Blocking the VLA4/VCAM1 axis prevents infarct-induced neurodegeneration and promotes vascular integrity

Infarct-induced neurodegeneration occurs chronically after stroke, doubling the risk of dementia. Endothelial vascular cell adhesion molecule 1 (VCAM1) facilitates blood-brain barrier opening and immune cell diapedesis by binding very late antigen 4 (VLA4) on immune cells. We hypothesized that vascular dysfunction persists after stroke and contributes to chronic neuroinflammation and cognitive decline via signaling through the VLA4/VCAM1 axis.

We used adult (3-5 month old) and middle-aged (10 month old) C57BL/6J male & female mice and a permanent middle cerebral artery occlusion stroke model. Sham surgery consisted of an identical procedure without occlusion of the artery. We quantified vascular integrity using blood vessel length, pericyte coverage of vasculature, tight junctions, and extravascular fibrinogen leakage by immunostaining. Cognitive testing was performed using both Barnes maze and novel object recognition prior to stroke, and 1 and 6 weeks after stroke, and replicated in both male and female mice. We utilized anti-VCAM1, anti-VLA4 or isotype control antibodies to block VCAM1 or VLA4 function, and then to confirm mechanisms we utilized single cell RNA sequencing on immune and endothelial cells, aptamer-based plasma proteomics, and additional immunostaining for vascular integrity.

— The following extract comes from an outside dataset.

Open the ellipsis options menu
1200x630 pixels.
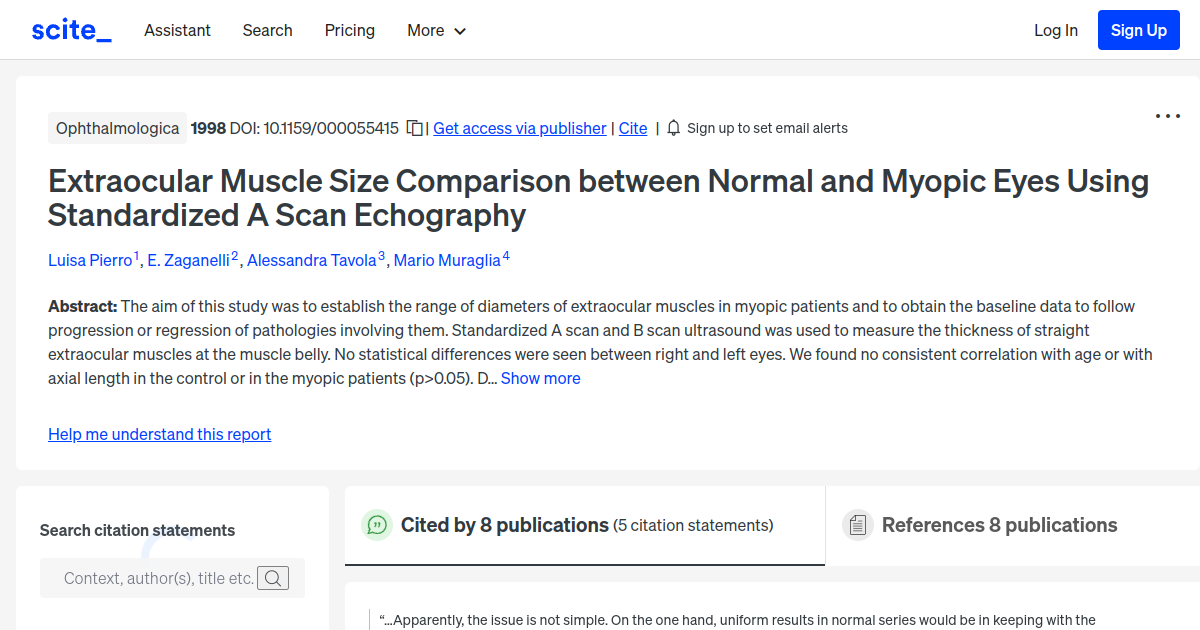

Mouse brains exhibited signs of persistent vascular dysfunction and loss of blood-brain barrier integrity at 8 weeks after stroke, compared to sham animals. We observed reduced ZO-1 tight junction and pericyte coverage of vasculature, and increased extravascular fibrinogen. Mice with stroke also developed a cognitive deficit in both Barnes maze and novel object by 6 weeks. Treatment with anti-VCAM1 or anti-VLA4 resulted in mice with stroke performing as well as sham mice treated with isotype control antibody on both the Barnes maze and novel object recognition tasks. Anti-VCAM1 and anti-VLA4 both increased expression of blood-brain barrier maintenance genes in brain endothelial cells, while only minimally altering immune cell gene expression. Immune cell infiltration was reduced by anti-VCAM1 but not anti-VLA4 in tissue sections. In contrast to this, both antibodies increased blood vessel length and pericyte vascular coverage. Finally, extravascular fibrinogen was reduced by both antibody treatments in multiple brain regions.

Together, our findings establish the VLA4/VCAM1 axis as a promising target to preserve vascular integrity and prevent cognitive decline late after stroke. Our data is consistent with a model where blocking either VCAM1 or VLA4 chronically after stroke promotes new blood vessel growth and maturation and restores the blood-brain barrier to prevent infarct-induced neurodegeneration.